The U.S. Court of Appeals for the D.C. Circuit handed a victory to the Obama administration on Friday, ruling that the Department of Labor can make home-care providers eligible for the minimum wage and overtime pay.
The three-judge panel on the federal court of appeals reversed the decision of a lower court, stating that the administration's move was within the powers of the Fair Labor Standard Act (FLSA).
The case centered on the Labor Department’s decision in 2013 to change the definition of “domestic service employment” and “companionship services.”
The new definition stated that third-party employers must pay overtime if a domestic service employee is hired to provide companionship services to elderly and disabled individuals unable to care for themselves. Previously, the third-party employers had been exempt from those rules.
The Home Care Association of America, one of the groups that challenged the DOL rule in court, argued that the agency had overstepped its authority. A lower court backed that challenge in January, with Judge Richard Leon ruling that the Labor Department does not have a "blank check" to define “companion services.”
Leon's decision pushed the case to the powerful D.C. Circuit, which is just one step away from the Supreme Court.
In the ruling Friday reversing the lower court, Srinivasan wrote that the Labor Department has the authority to “work out the details” of the companionship services and live-in worker exemptions, and the treatment of workers employed by a third party is one such detail.
Unions and labor rights groups had been pushing the Obama administration to give home care workers what they called a “basic protection” to help lift them out of poverty.
One advocacy group, Caring Across Generations, had said that home care workers are among the lowest-paid workers in the country, with median hourly wages of $9.61.
When DOL issued the rule, which was set to take effect at the start of 2015, it said it was changing the definition because the industry had changed. Professionals employed by third-party agencies had increasingly become the ones providing residential care over workers hired directly by care recipients and their families.
The National Employment Law Group (NELP) called Friday’s ruling a “tremendous victory.”

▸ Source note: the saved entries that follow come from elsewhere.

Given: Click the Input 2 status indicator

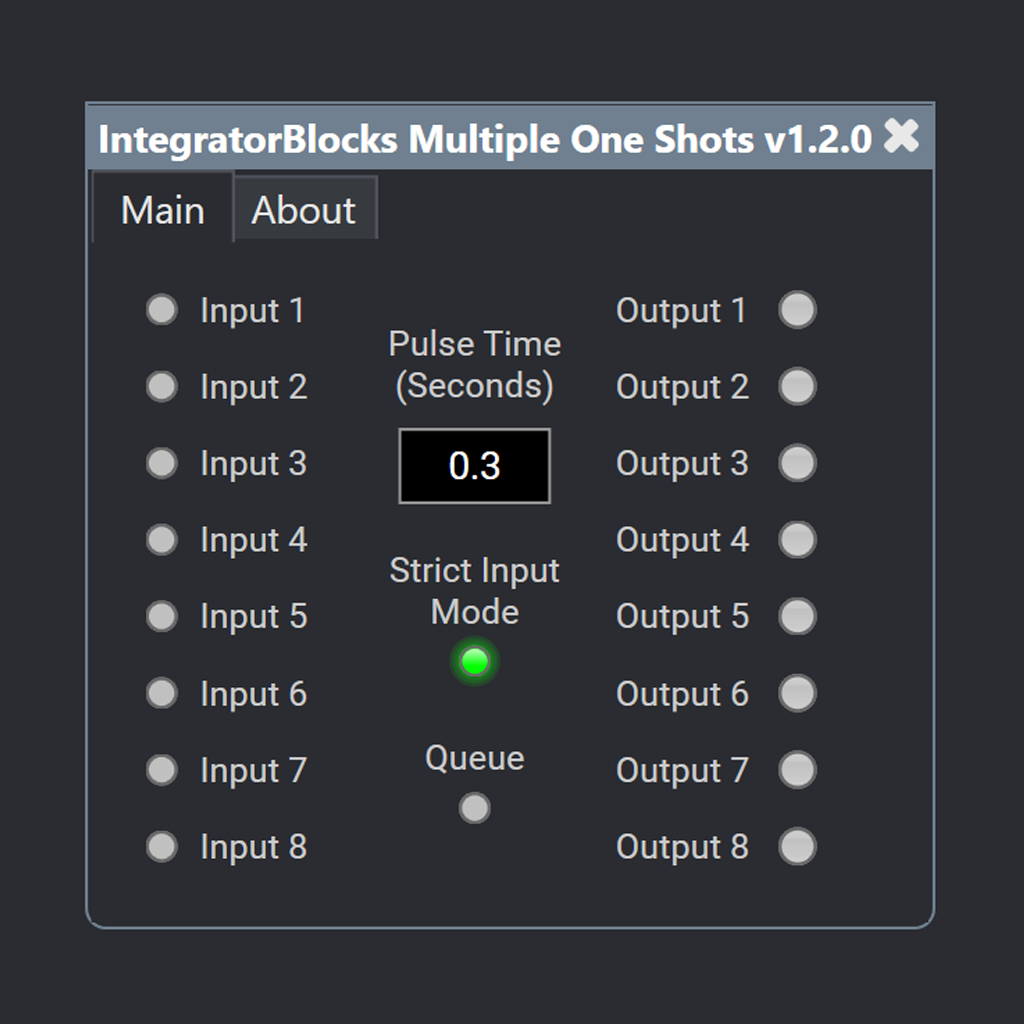Looking at the screenshot, I should point(161,387).
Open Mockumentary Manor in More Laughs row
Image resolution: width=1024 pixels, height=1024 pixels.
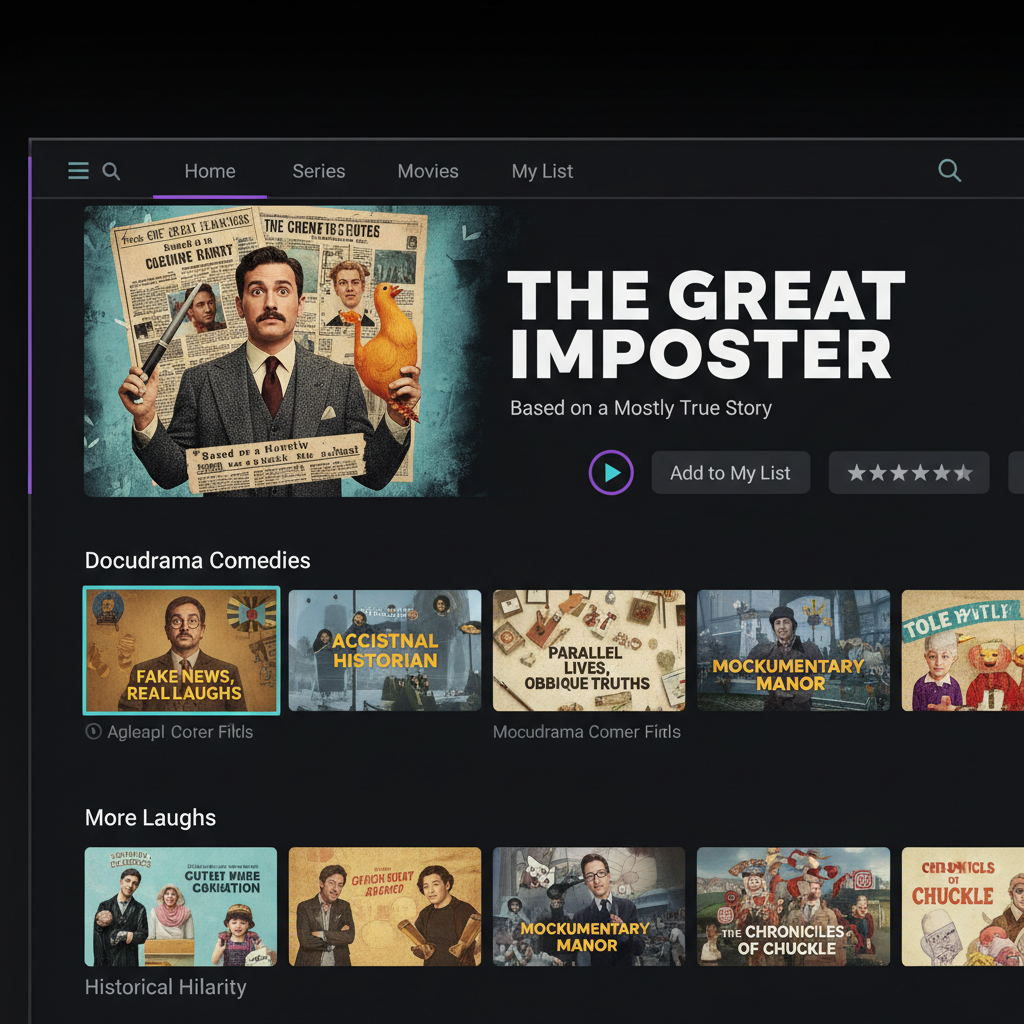tap(588, 906)
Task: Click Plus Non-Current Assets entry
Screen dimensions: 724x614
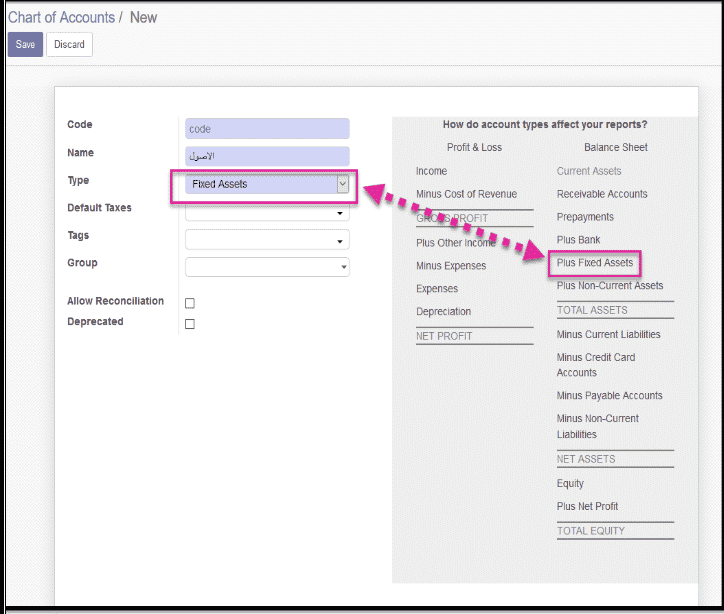Action: pos(610,286)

“Paying workers less than the minimum wage for their work hours, and not paying an overtime premium after 40 hours a week, benefits no one,” Sarah Leberstein, NELP senior staff attorney, said in a news release.
“Low pay leads to burnout and high turnover and compromises care, which in turn create economic strains on the home care system. Many states have already recognized the need to raise standards, and extending basic wage protections is a key element of that process.”
Home Care Association of America said it’s disappointed with the court's ruling.
“We don’t agree with it,” Phil Bongiorno, the group's executive director said. “We’re digesting what the court has said and weighing all our legal options.”
— This story was updated at 1:42 p.m.